Damon Lindelof attests to the slippery slope of promotion that came out of his concern that the complicated premise of Lost made it necessary to deconstruct the prohibitive elements of the show so more viewers would buy in.
DAMON LINDELOF
I think the decision to become frontmen/our own kind of P.T. Barnums for the show, never felt like a decision that we actually sat down and contemplated. Had it been, I don’t think we would have chosen to do that. I think it was more something that just kind of happened to us. J.J. and I were certainly experiencing that when people watched the pilot, across the board, they all had the same reaction, which is, “This is pretty cool, I like this.” But how is the show going to sustain itself? What’s the next episode going to be? You can’t just have the monster chasing these people through the jungle every week. It just feels too complex and too intricate for us to track. So as a result of that being the criticism, it almost forced us into a defensive posture where we had to start going out into the media and saying, “Here’s what we’re actually going to do. We have these flashback ideas, and it’s going to be very character-centric.” People would say, “Is the show going to be weird? Is it supernatural?” And we’d say, “No, it’s not that supernatural.”

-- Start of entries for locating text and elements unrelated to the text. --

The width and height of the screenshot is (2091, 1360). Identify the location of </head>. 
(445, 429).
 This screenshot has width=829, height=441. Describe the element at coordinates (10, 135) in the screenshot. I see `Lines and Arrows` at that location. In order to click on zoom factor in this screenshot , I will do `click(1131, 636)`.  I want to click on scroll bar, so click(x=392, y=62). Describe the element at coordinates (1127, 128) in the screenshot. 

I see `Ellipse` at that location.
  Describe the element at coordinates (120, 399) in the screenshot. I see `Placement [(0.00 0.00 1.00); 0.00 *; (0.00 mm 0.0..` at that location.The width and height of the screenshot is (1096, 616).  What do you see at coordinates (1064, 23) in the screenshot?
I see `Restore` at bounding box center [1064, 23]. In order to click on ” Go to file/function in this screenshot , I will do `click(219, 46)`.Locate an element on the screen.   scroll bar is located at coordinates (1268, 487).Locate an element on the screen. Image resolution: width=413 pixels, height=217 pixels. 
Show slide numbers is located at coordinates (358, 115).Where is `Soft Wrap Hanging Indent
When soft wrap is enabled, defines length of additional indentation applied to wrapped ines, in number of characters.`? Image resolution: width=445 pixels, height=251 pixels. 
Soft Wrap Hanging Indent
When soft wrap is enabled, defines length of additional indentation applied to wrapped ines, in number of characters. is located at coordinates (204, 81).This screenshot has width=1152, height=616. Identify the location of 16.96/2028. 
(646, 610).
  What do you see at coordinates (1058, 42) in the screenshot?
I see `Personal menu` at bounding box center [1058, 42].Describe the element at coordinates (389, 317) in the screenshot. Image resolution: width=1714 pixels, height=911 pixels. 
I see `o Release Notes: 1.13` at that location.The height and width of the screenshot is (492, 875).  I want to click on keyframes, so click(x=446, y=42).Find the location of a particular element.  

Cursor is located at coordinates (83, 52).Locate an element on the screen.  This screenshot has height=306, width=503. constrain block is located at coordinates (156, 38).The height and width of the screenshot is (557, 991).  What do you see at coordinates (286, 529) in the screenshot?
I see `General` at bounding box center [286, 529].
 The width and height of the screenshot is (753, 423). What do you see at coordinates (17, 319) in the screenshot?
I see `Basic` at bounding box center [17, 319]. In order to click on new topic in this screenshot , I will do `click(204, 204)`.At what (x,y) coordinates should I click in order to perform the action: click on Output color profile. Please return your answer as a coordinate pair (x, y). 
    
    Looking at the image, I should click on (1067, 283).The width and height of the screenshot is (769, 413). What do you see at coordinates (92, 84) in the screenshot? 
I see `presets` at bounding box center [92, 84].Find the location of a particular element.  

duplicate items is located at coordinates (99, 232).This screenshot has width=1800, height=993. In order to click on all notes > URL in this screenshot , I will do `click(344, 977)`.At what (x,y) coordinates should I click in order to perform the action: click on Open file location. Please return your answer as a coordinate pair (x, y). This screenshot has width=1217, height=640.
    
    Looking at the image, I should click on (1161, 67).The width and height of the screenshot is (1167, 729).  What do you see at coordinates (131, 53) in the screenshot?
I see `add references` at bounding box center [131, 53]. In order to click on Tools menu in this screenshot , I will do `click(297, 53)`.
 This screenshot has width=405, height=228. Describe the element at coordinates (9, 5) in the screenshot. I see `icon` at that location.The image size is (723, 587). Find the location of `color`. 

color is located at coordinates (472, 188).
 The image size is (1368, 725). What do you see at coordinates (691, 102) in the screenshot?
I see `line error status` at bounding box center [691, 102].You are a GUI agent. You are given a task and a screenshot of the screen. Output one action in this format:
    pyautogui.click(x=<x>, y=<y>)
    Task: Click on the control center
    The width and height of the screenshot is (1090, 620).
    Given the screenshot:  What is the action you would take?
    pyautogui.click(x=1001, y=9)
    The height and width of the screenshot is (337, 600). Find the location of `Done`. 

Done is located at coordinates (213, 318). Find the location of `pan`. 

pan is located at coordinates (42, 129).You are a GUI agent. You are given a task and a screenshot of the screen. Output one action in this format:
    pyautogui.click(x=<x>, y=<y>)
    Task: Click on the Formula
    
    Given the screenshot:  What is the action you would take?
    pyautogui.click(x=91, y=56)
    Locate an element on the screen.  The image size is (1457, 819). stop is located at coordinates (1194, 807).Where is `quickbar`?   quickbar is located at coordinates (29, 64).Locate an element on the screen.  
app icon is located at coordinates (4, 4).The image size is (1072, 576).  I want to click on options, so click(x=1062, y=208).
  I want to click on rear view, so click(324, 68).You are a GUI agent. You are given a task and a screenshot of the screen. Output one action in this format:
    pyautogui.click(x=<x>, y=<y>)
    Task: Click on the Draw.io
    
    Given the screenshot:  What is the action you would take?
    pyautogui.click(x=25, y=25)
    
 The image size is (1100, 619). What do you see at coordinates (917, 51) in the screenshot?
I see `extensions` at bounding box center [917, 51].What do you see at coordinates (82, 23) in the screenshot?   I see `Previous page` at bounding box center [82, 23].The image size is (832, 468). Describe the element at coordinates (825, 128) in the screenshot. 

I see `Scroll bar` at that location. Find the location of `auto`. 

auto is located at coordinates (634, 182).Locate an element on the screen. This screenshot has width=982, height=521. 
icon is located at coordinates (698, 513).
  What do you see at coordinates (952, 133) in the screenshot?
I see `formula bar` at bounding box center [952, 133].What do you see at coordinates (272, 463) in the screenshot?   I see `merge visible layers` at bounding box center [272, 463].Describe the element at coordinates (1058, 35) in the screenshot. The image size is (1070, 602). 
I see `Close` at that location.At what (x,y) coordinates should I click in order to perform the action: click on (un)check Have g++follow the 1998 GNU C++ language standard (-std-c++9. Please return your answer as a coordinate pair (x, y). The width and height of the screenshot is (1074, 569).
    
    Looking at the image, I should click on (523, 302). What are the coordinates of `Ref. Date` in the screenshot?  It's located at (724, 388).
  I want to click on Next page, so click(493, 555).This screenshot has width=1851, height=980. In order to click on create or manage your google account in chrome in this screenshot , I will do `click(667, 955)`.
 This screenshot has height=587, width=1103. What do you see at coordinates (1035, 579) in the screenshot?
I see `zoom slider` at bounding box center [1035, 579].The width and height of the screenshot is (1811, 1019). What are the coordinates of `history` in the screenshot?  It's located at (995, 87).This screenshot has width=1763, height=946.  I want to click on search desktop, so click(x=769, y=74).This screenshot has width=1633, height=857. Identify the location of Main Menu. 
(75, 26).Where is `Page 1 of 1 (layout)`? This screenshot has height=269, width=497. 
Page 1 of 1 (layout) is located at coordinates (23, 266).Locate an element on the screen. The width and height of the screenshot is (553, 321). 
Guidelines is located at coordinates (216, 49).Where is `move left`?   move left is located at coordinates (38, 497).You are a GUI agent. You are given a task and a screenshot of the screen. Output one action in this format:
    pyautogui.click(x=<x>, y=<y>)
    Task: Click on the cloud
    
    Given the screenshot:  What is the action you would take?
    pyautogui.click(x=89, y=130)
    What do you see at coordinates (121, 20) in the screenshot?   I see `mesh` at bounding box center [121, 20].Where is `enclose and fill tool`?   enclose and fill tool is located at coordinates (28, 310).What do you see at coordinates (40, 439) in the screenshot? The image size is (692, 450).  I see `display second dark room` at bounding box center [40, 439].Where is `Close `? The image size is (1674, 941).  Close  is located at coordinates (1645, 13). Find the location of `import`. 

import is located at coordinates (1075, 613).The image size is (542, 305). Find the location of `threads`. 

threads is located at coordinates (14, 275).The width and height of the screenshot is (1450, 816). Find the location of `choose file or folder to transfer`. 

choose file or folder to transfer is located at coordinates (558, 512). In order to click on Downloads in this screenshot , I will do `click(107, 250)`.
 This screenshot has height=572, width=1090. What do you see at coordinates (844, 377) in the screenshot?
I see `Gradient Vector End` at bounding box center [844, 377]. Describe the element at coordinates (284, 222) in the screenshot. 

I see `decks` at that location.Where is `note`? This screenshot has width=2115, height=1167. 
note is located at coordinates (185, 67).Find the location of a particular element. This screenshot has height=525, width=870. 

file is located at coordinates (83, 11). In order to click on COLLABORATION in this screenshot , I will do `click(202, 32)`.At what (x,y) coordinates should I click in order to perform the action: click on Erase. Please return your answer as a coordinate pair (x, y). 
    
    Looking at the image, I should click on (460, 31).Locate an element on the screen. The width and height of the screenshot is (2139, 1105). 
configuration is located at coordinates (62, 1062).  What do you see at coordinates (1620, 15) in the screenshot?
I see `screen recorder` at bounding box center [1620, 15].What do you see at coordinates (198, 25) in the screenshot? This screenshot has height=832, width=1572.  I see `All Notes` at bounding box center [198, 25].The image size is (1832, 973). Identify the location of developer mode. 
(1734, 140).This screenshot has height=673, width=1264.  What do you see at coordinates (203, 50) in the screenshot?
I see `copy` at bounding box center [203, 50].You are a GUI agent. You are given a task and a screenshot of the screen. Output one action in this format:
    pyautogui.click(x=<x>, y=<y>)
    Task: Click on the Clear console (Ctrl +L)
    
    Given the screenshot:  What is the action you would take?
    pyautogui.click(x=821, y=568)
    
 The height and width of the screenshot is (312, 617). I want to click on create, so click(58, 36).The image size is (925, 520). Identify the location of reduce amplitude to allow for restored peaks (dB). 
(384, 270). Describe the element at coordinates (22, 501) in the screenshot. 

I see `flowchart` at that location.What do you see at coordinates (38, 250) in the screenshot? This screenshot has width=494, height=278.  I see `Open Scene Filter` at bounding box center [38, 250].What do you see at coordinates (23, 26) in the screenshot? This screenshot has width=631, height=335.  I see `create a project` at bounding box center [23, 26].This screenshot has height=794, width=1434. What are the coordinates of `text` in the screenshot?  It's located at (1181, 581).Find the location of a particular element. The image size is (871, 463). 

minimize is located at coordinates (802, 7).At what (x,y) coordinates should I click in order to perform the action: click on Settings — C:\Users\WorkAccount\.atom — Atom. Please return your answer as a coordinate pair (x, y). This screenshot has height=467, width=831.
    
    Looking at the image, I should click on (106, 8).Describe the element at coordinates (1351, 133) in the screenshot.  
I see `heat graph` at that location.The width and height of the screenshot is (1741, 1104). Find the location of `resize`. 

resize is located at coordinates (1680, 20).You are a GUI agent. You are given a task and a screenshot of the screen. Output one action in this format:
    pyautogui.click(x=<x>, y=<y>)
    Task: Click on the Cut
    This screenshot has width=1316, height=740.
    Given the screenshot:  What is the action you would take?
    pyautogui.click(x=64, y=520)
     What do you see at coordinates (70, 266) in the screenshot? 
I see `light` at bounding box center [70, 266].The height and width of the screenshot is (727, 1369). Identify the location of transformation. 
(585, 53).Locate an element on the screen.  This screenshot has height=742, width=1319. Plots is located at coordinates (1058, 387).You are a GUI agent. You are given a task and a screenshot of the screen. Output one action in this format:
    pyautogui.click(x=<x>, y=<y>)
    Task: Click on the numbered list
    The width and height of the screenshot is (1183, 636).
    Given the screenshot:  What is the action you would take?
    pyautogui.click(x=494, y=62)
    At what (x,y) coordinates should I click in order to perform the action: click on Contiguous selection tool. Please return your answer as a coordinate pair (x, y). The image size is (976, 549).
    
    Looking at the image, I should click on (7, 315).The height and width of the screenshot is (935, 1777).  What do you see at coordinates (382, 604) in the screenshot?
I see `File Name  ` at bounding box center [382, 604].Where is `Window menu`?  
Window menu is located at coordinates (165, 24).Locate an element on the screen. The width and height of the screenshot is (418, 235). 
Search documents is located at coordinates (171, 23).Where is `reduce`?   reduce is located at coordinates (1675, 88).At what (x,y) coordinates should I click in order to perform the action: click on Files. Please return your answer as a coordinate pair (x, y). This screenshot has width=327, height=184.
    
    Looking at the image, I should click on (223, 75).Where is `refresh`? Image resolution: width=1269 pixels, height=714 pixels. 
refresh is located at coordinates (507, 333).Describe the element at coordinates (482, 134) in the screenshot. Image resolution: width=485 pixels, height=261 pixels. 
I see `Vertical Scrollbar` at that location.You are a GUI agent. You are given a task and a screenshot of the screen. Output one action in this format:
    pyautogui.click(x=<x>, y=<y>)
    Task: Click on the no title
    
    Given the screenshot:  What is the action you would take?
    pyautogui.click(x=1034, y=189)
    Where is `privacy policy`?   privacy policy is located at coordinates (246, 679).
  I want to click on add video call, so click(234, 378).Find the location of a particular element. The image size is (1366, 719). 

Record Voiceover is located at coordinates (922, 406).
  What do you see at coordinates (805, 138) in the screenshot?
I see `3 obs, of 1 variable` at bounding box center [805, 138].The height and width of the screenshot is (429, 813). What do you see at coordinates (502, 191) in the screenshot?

Obviously, that evolved over time, but in a lot of ways, we likened it to the idea of after a football game the coach has to put himself in front of the press and explain why the team lost the game, or why the team won the game when, in fact, arbitrarily, he’s just the coach. The team has a mind of its own. There was this demand for us to constantly get out and explain things, and we felt like if we denied our audience, if we basically said, “Sorry. The show speaks for itself and we’re not going to talk about the show at all,” that actually would have hurt the show. And so by making ourselves available, ultimately sometimes to criticism as well as praise or questions or anything, we felt that that was in the best interest of the show.
That evolved to where, by the end of the first season of the show, Carlton and I were asked to do a special that would air before the finale which, basically, recapped the entire season, where we explained, “Here are all the things that you need to know in order to enjoy the finale.” So suddenly, I’m just a writer who occasionally does interviews with the press and then I turn on ABC, and there’s my ugly bald head trying to explain what the Black Rock is. And Carlton and I just turned to each other and said, “How the hell did this happen?”
Carlton and I have a very interesting dynamic. Carlton is the glass-half-full guy, and I’m the glass-half-empty guy. I always looked at doing anything on- camera as a chore, and it was taking our attention away from where it should be, which was actually working on the show itself. But over time I was convinced that it was a necessary part of the job, going out there and saying, “Hey, we stand by our work.”